§ EXTRACTED RECORDS
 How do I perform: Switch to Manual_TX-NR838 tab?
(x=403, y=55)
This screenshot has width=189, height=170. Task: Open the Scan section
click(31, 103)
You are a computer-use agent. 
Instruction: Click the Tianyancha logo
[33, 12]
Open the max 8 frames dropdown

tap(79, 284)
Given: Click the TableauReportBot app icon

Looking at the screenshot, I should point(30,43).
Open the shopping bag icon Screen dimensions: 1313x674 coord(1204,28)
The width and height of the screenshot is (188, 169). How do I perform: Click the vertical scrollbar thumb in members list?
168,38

§ STATED GOAL
Can you edit the rows above so that "scrollbar thumb" becomes "scroll handle" and nothing else changes?

§ THE COMPLETED TASK
 How do I perform: Switch to Manual_TX-NR838 tab?
(x=403, y=55)
This screenshot has width=189, height=170. Task: Open the Scan section
click(31, 103)
You are a computer-use agent. 
Instruction: Click the Tianyancha logo
[33, 12]
Open the max 8 frames dropdown

tap(79, 284)
Given: Click the TableauReportBot app icon

Looking at the screenshot, I should point(30,43).
Open the shopping bag icon Screen dimensions: 1313x674 coord(1204,28)
The width and height of the screenshot is (188, 169). How do I perform: Click the vertical scroll handle in members list?
168,38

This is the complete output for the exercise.